# Your task:
In this exercise, return only the lines that run from the line with "Click the Cancel button" to the end of the entries below, both included. Pictures are not copied.

Stored data:
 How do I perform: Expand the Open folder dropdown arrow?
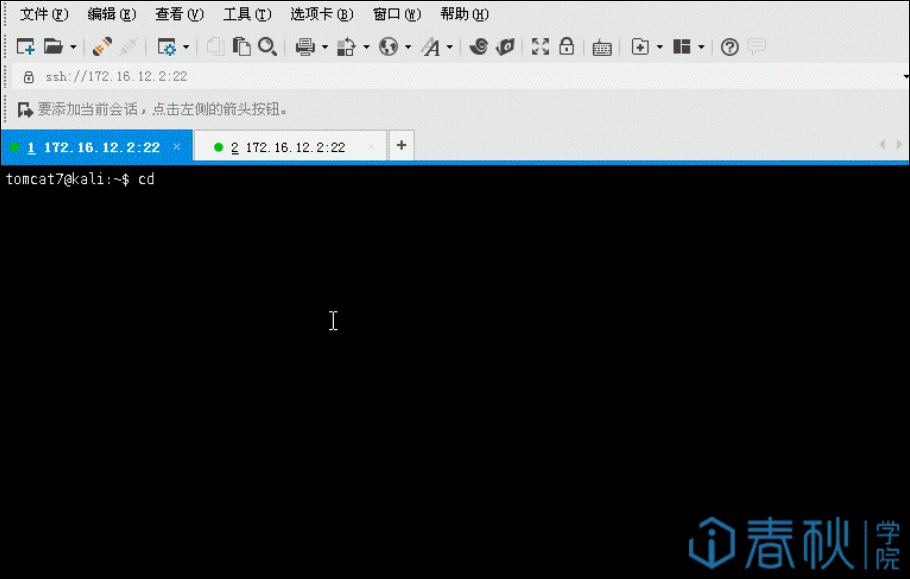click(x=73, y=47)
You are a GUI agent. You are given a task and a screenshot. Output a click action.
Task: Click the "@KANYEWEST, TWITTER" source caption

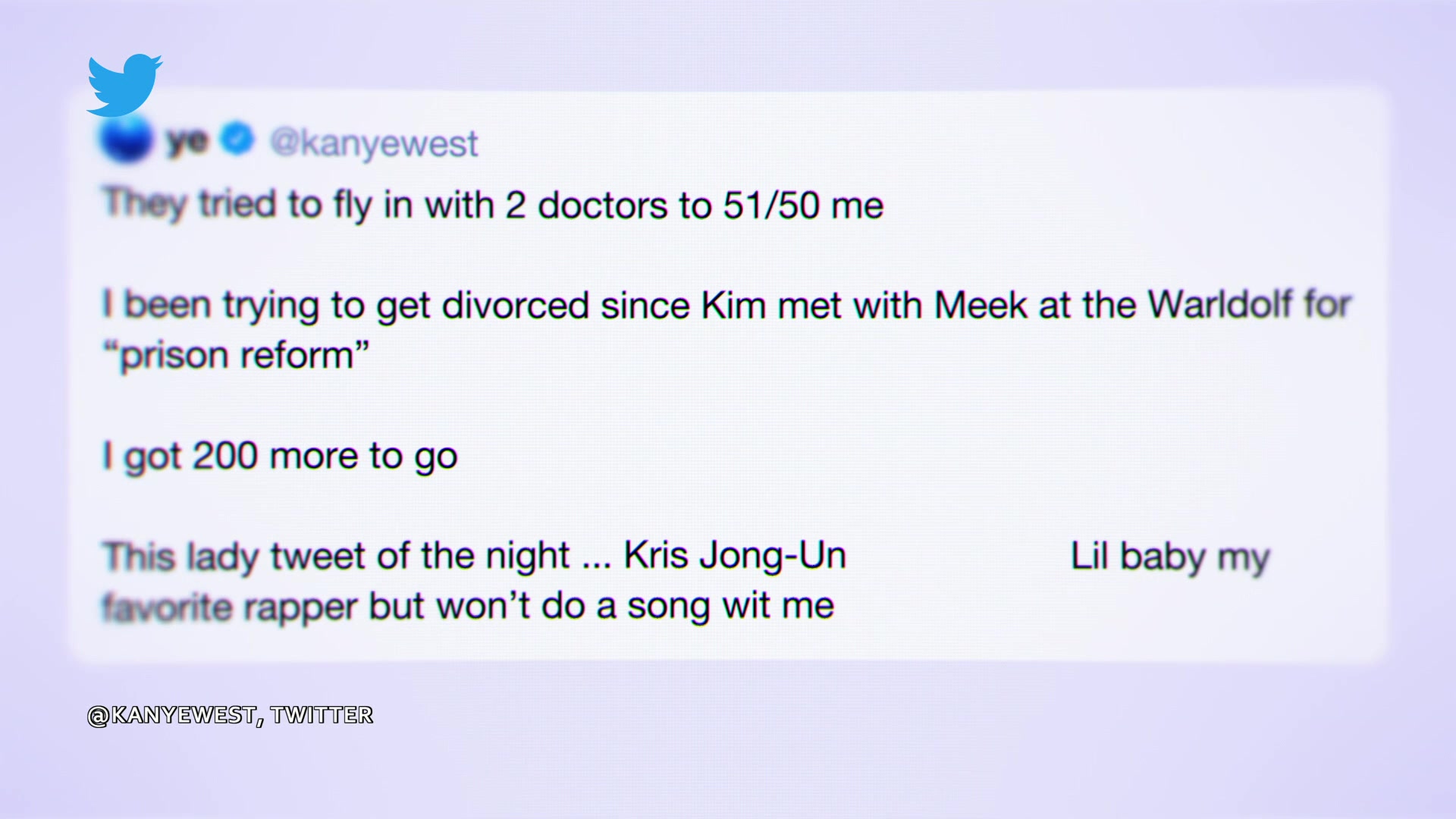pos(230,715)
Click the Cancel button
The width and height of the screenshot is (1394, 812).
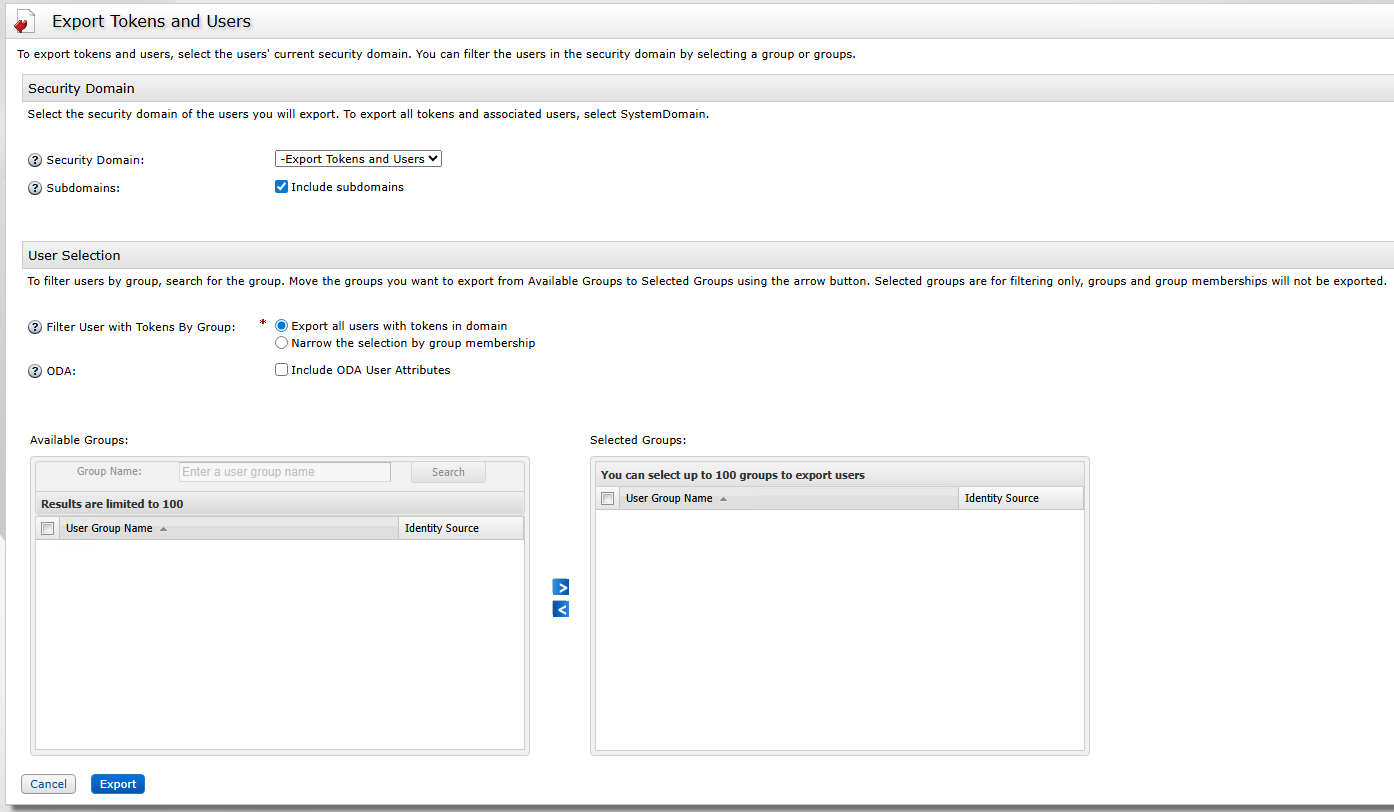48,784
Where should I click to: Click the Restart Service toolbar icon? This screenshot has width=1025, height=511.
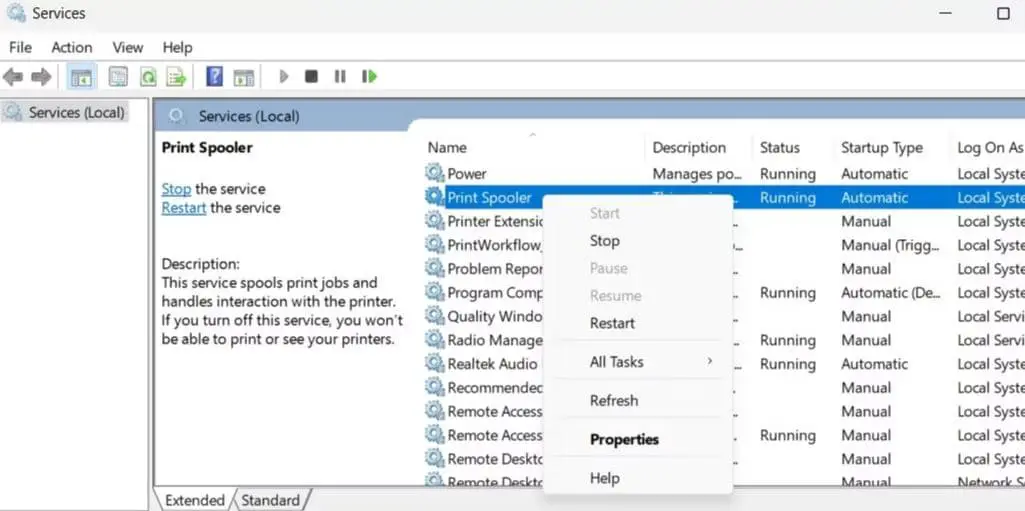tap(369, 77)
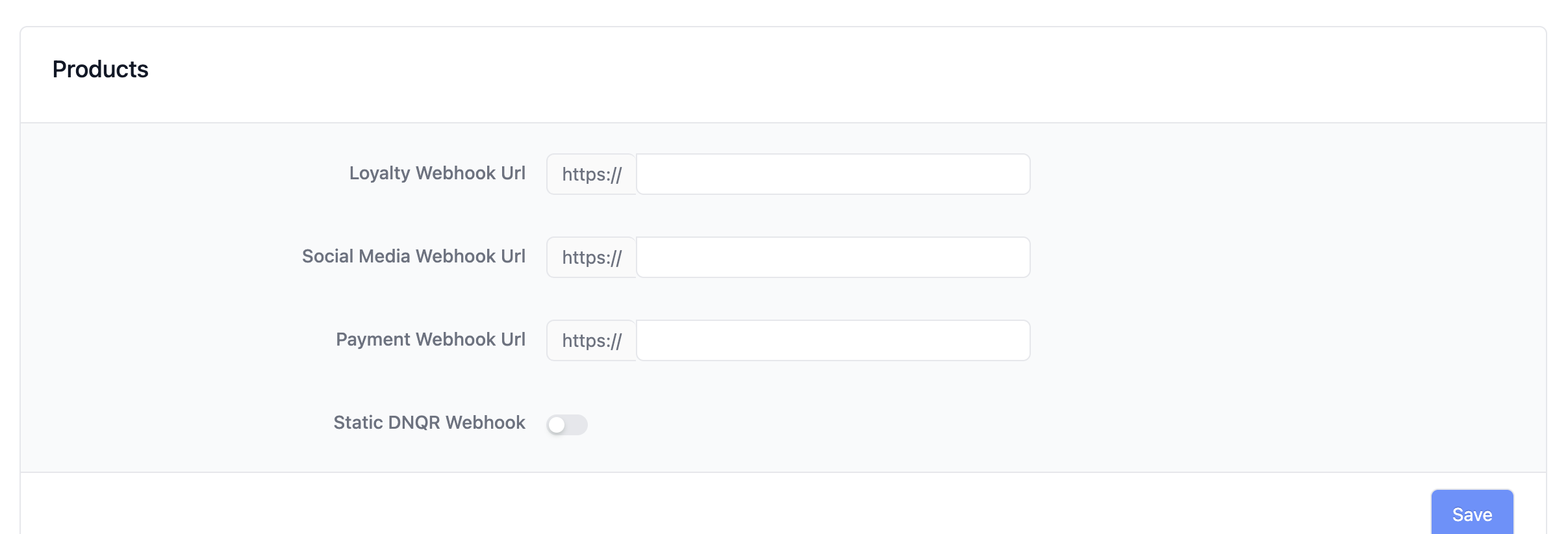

# Result for this task:
Click the Cancel button
The width and height of the screenshot is (1394, 812).
48,784
Where should I click to: Click the Restart Service toolbar icon? This screenshot has width=1025, height=511.
tap(369, 77)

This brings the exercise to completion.